Par RTL info avec Belga
Les Engagés refusent l’augmentation des impôts sur les mutuelles proposée par le MR, dénonçant un impact direct sur les patients.

Les Engagés sont opposés à une augmentation des impôts sur les mutuelles, comme le propose le partenaire de coalition MR. «Les mutualités n’éludent pas l’impôt : elles appliquent la loi. Les taxer davantage, c’est impacter directement les patients», défend le député fédéral Jean-François Gatelier, mercredi dans un communiqué.

«Les mutualités ne poursuivent aucun but lucratif. Elles ne réalisent pas de bénéfices destinés à une redistribution aux actionnaires : il n’y a ni dividendes, ni mécanismes d’enrichissement privé», rappelle le centriste, qualifiant les affirmations du MR de «factuellement inexactes et juridiquement trompeuses. «Lorsqu’un résultat financier positif est dégagé, il est intégralement réinvesti dans l’amélioration des services aux affiliés ou affecté à des réserves légalement obligatoires. Elles sont imposées par la loi et le droit européen, notamment par la directive Solvency II.» rajoute-il.

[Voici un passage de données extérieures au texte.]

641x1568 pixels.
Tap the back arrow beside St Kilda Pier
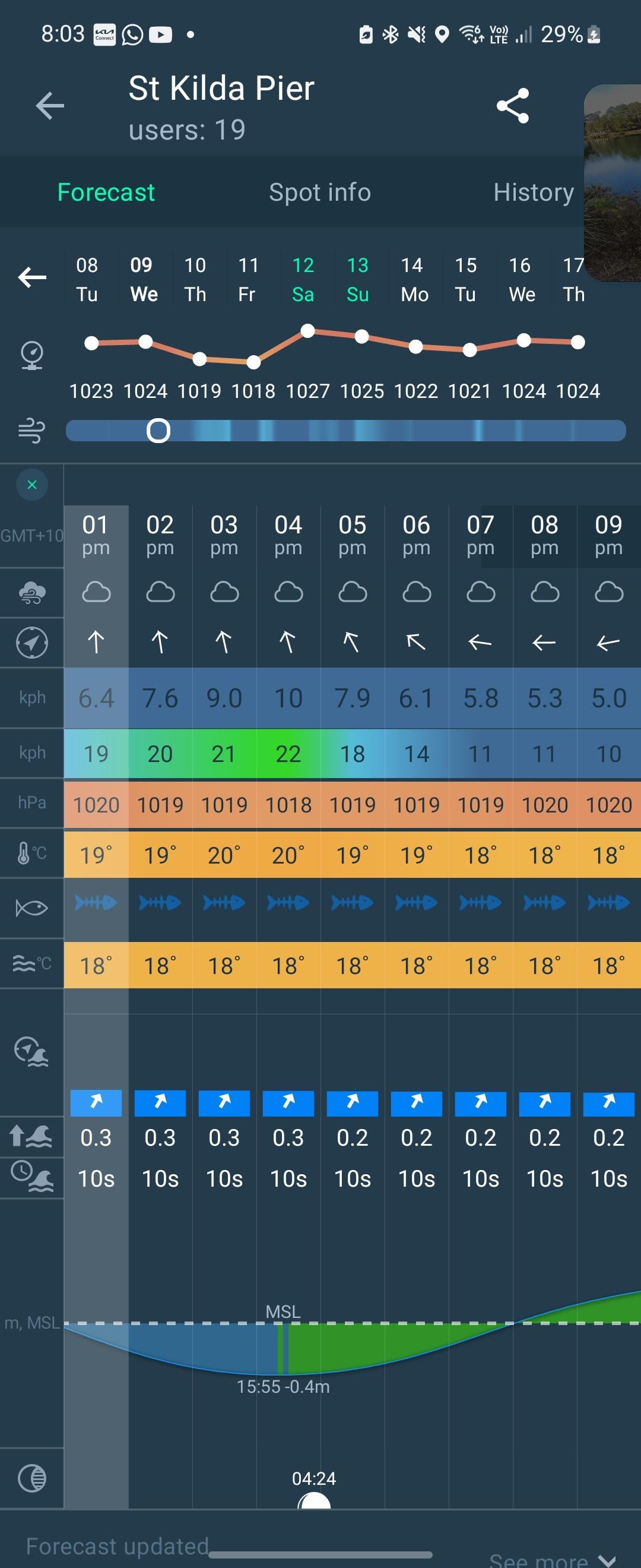pos(50,106)
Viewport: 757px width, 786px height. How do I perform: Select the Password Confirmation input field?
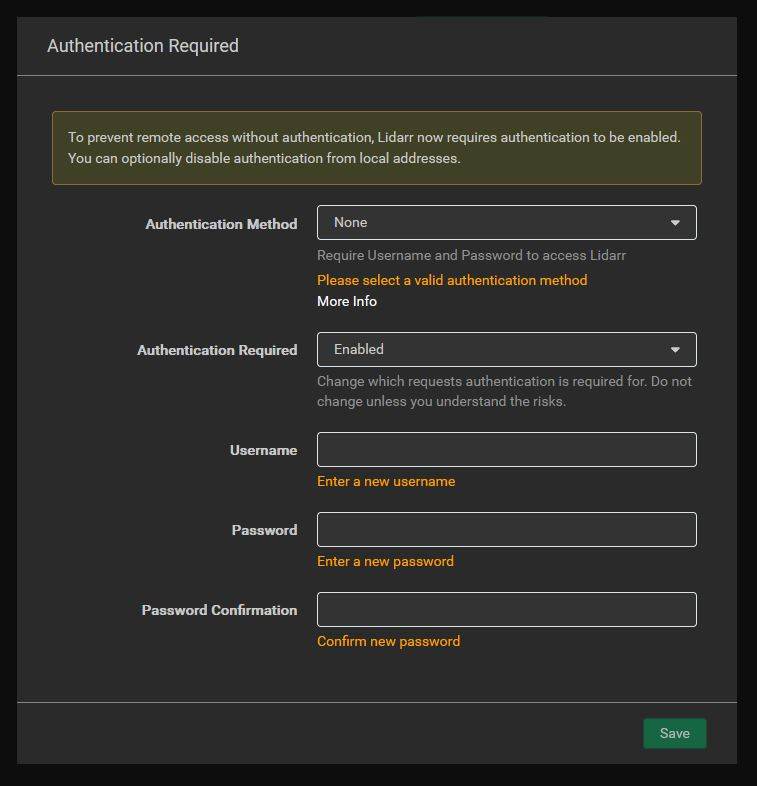(x=506, y=610)
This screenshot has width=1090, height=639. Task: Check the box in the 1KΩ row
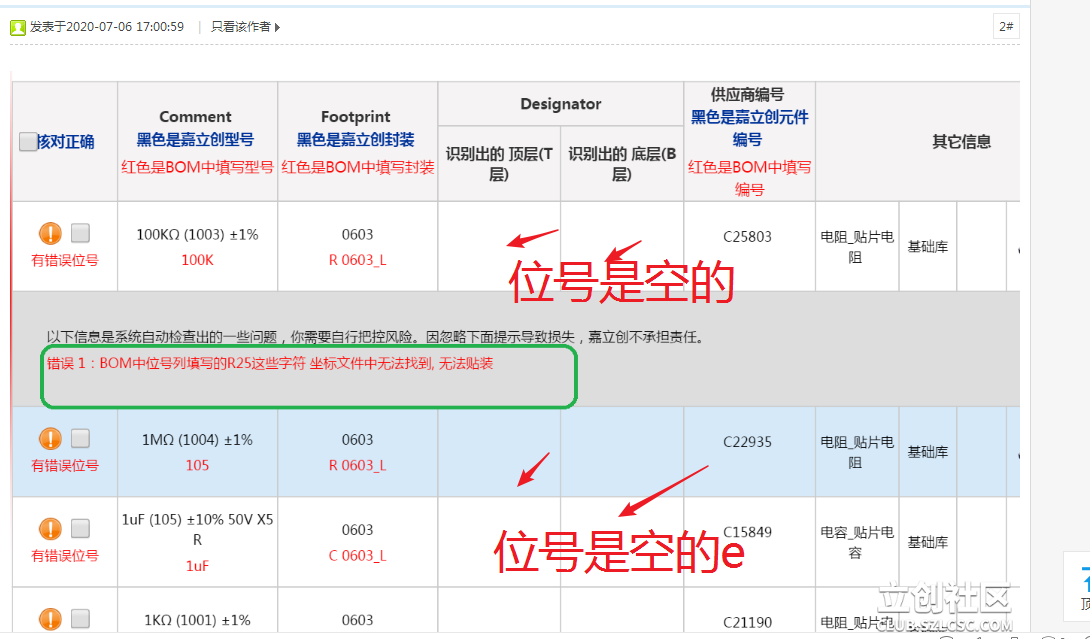[x=81, y=619]
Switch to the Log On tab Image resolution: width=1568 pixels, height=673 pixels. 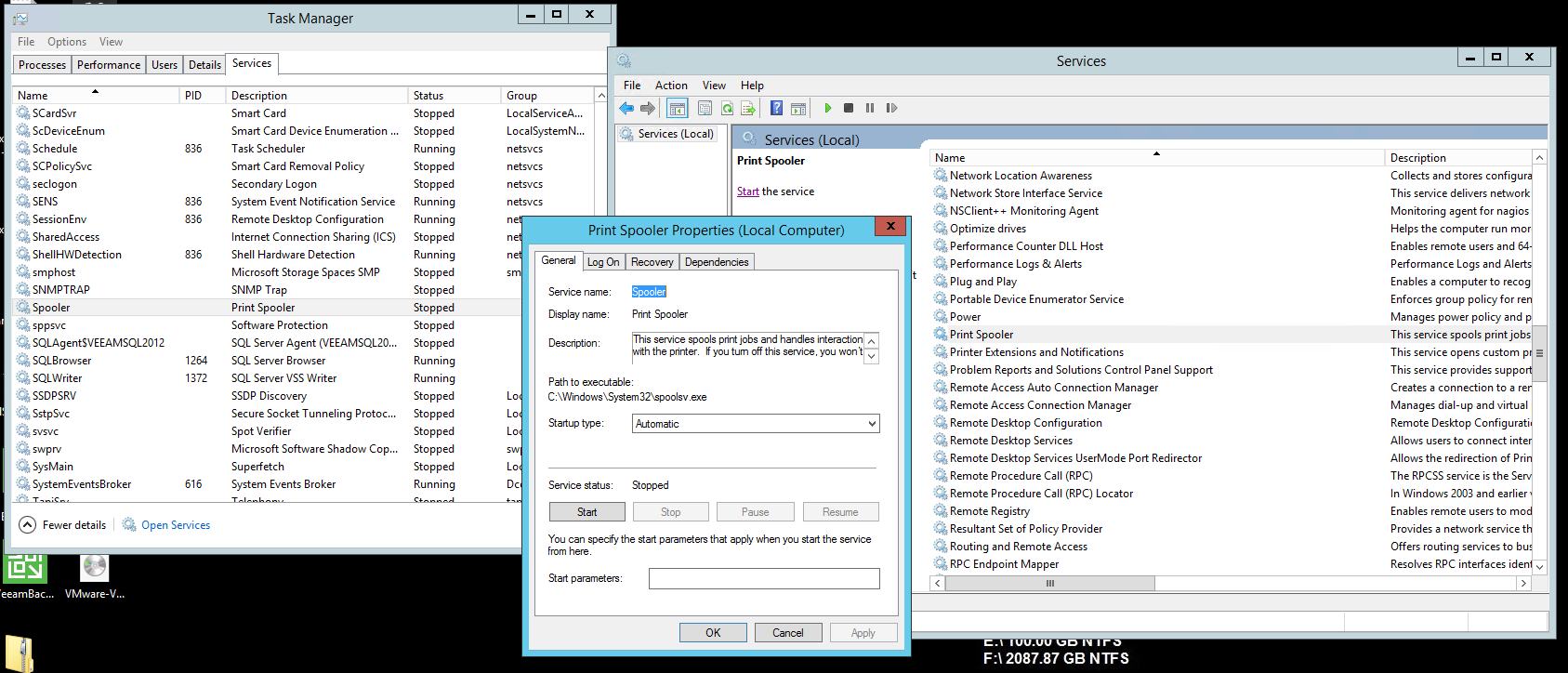[x=603, y=262]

« Les professionnels de la santé, les patients et les affiliés méritent mieux »

Le député fédéral explique égelment que «si les mutualités et leurs sociétés d’assurance ne sont pas soumises à l’impôt des sociétés mais à l’impôt des personnes morales, ce n’est ni une faveur ni une anomalie. C’est la conséquence logique de leur statut juridique propre relevant de l’économie sociale, qui implique des obligations spécifiques : absence de but lucratif, missions d’intérêt général, interdiction de sélectionner les risques, champ d’action assurantiel strictement réservé aux affiliés, contrôles spécifiques multiples qu’ils soient administratifs, juridiques ou financiers.»

En 2011, la Cour constitutionnelle a confirmé la conformité d’un régime juridique différencié, précise Jean-François Gatelier. À ses yeux, «la taxe nouvelle proposée par le MR serait mécaniquement supportée, in fine, par ses membres : soit par une hausse des cotisations, soit par une réduction des services, soit par une fragilisation de l’accessibilité aux soins. «Ce projet de marchandisation des soins de santé n’est pas le nôtre», conclut-il. «Les professionnels de la santé, les patients et les affiliés méritent mieux que des approximations fiscales et des attaques idéologiques».